These are the key concepts you need to understand to accurately answer the question.

Sample Proportion
When analyzing data from a sample, the sample proportion is an important concept in statistical analysis. Imagine you have a set of housing data. Specifically, a sample proportion refers to the fraction of the houses in your sample that are owned. For example, if 32 out of the 50 houses you randomly selected are owned, then the sample proportion is the ratio of those owned to the total sample size, calculated as \( \frac{32}{50} = 0.64 \).
  • The sample proportion provides insight into the larger population, helping us estimate the likelihood that a house is owned based on random sampling.
  • It's derived directly from your sampled data. In your exercise, the population proportion is given as 65.1%.
Understanding the sample proportion is crucial, especially when interpreting sample data against the population measure to ensure reliability and accuracy in predictions.
Standard Deviation
Standard deviation in statistics measures the amount of variation or spread in a set of values. When dealing with proportions, as in this exercise, the standard deviation tells you how much the sample proportion differs from the population proportion.
  • The formula for calculating the standard deviation of sample proportions is \( \sqrt{p(1-p)/n} \), where \( p \) is the population proportion and \( n \) is the sample size.
  • In the context of the 2010 Census data, it helps determine how much the proportion of house ownership in different samples of size 50 might vary.
  • To calculate: with \( p = 0.651 \) and sample size \( n = 50 \), we find \( \sigma = \sqrt{0.651 \times 0.349 / 50} = 0.070 \).
This calculation gives you an estimate of the variability you can expect when using sample data to make inferences about the whole population's housing ownership.
Census Data Analysis
Census data analysis involves examining comprehensive data collected about a population. This data is crucial because it offers detailed insights into the various demographic and socio-economic aspects of a nation. For the U.S. Census, understanding the distribution of housing ownership (owned vs. rented) helps planners and policymakers gauge housing trends and needs.

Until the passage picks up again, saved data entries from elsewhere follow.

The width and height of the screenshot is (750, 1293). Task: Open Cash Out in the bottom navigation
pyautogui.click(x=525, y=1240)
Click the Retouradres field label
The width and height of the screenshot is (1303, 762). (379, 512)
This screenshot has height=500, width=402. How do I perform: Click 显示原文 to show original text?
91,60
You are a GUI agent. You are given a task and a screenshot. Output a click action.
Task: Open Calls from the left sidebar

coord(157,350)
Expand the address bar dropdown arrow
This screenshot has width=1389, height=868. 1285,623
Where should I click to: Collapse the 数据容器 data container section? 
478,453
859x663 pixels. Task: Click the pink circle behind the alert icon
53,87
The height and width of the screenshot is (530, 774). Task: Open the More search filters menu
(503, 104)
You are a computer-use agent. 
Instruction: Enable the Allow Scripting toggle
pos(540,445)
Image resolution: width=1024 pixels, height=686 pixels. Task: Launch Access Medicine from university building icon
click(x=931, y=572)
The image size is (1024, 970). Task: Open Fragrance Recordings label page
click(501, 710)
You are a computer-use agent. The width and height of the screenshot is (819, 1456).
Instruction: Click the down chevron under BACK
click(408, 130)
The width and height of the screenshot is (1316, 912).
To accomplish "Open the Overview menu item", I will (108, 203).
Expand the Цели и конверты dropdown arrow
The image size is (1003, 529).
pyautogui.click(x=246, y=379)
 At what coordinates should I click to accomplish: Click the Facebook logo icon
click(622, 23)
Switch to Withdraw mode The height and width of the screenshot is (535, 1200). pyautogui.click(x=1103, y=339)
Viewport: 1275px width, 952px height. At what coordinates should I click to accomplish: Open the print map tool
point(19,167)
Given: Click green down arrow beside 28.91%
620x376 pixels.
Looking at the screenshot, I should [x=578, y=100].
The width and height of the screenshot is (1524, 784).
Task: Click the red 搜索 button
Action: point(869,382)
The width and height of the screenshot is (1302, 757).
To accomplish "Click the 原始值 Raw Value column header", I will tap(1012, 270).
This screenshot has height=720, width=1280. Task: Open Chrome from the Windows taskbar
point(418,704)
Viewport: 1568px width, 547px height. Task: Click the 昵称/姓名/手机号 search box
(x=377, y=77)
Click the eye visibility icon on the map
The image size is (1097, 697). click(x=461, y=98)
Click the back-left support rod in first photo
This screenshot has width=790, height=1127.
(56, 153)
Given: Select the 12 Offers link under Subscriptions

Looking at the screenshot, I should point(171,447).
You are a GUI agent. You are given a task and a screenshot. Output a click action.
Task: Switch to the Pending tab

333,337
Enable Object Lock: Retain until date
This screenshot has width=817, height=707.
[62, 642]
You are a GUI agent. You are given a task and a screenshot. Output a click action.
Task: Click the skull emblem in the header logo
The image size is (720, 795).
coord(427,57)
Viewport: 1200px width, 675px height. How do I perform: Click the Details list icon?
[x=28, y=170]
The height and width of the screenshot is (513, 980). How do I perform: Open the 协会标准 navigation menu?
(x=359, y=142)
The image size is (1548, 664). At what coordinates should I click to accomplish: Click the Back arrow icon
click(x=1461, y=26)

  • Such data serves as a reliable baseline, against which sample surveys can be evaluated.
  • It becomes a parameter in calculations such as determining the mean proportion of owned houses, which is directly linked to the population proportion stated as 65.1%.
Moreover, comparing sample survey data with census findings can validate the surveys' accuracy and guide adjustments in policy or research focus. This process underscores the importance of using comprehensive census data as a benchmark while evaluating sample-based findings and projections.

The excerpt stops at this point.